▶ To do
Among the entries, which lines carry the string "button"? Copy each of them.

Segment Start: Listed entries

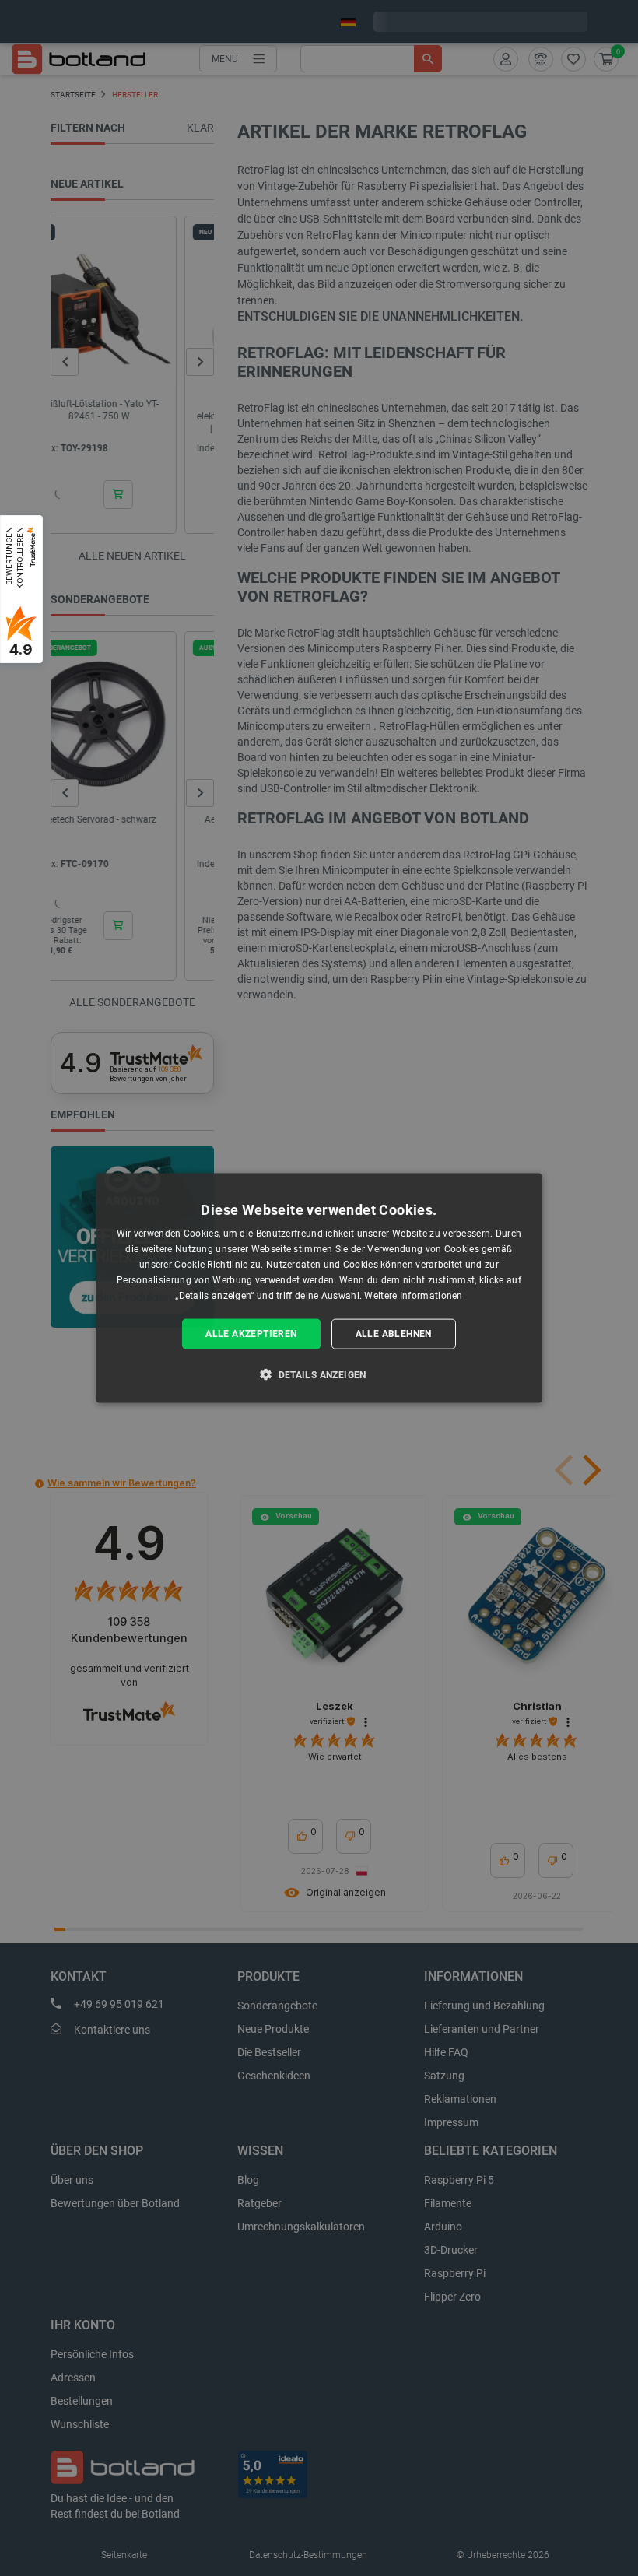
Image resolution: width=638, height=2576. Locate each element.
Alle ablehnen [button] (394, 1333)
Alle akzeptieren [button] (250, 1333)
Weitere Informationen (413, 1295)
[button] (319, 1373)
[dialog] (319, 1288)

Segment End: Listed entries

▶ Result for this exercise
Alle ablehnen [button] (394, 1333)
Alle akzeptieren [button] (250, 1333)
[button] (319, 1373)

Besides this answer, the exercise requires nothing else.